Software development and testing tool

DevPartner is a set of software development and testing tools developed by NuMega, acquired by Compuware in 1997, which on June 1, 2009 sold it to Micro Focus. There are two versions: one for native and .NET Windows applications, and another for Java applications. It is currently sold by Micro Focus.

==DevPartner Studio==

DevPartner Studio (DPS) is a suite of tools allowing a developer to analyze native (unmanaged) and .NET (managed) code for:

- Code quality and complexity
- Memory leak detection
- Memory optimization
- Performance analysis (timing)
- Performance expert (CPU, disk and network resource usage)
- Code coverage analysis
- Fault simulation (both .NET and environmental)
- Error detection and interop monitoring for C/C++ using BoundsChecker technology.

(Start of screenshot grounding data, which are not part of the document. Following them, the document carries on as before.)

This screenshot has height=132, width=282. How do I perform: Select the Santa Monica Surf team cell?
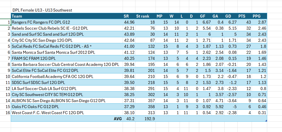[53, 53]
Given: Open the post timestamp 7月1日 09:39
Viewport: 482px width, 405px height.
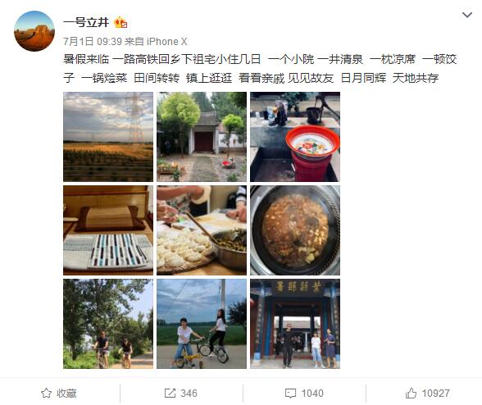Looking at the screenshot, I should tap(93, 41).
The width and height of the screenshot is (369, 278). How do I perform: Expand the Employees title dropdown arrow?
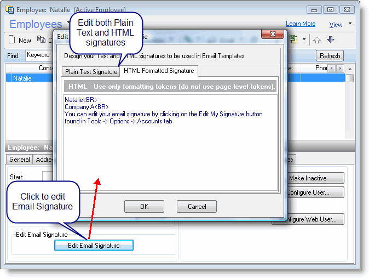68,23
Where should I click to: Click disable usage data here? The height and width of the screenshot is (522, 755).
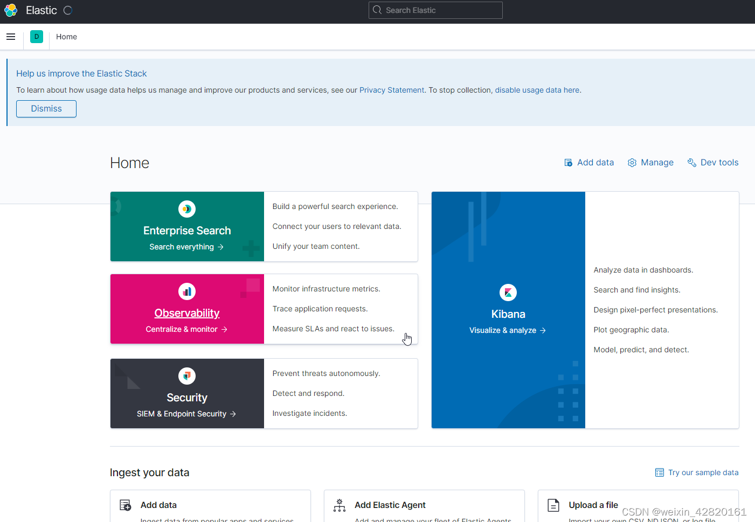537,90
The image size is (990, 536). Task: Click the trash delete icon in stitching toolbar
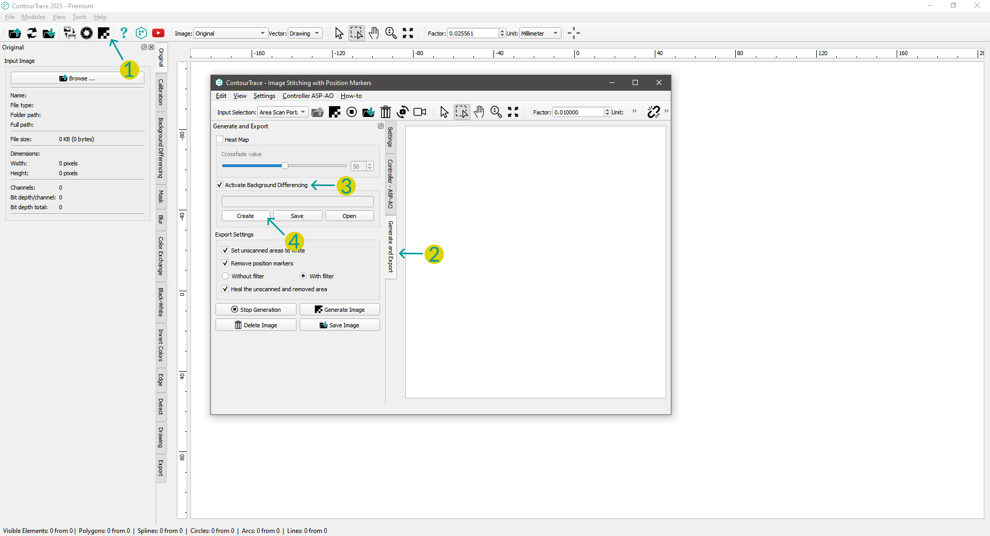(x=386, y=112)
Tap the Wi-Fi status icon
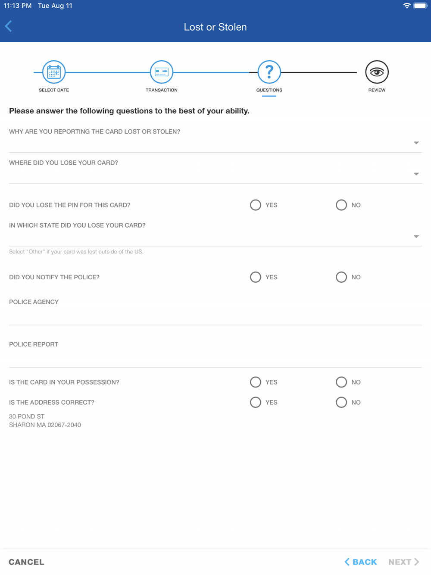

Each analysis can be configured to show detail at the method or line level.

DevPartner Studio integrates with all versions of Microsoft Visual Studio from 2005 through 2019, providing toolbar buttons and menu options to access all of the tools. All of the tools can also be run from the command line allowing for automation and continuous integrated testing processes to be set up.

==DevPartner Java Edition==

DevPartner Java Edition (DPJ) integrates a set of functionality enabling developers to analyze Java code for
- Code quality and complexity
- Memory leak detection
- Memory profiling and optimization.
- Performance profiling and optimization.
- Thread analysis and dead-lock detection.
- Code coverage analysis.

DPJ can show the call graph when troubleshooting an issue, and it can dig into details at the method and line level.
DPJ integrates with Eclipse 3.2/3.3, OptimalJ, JBuilder, and IBM RAD 6.0 providing menus and tools to access all its functionality. All of the tools can also be run from the command line as well, which enables the possibility of automation and continuous integration.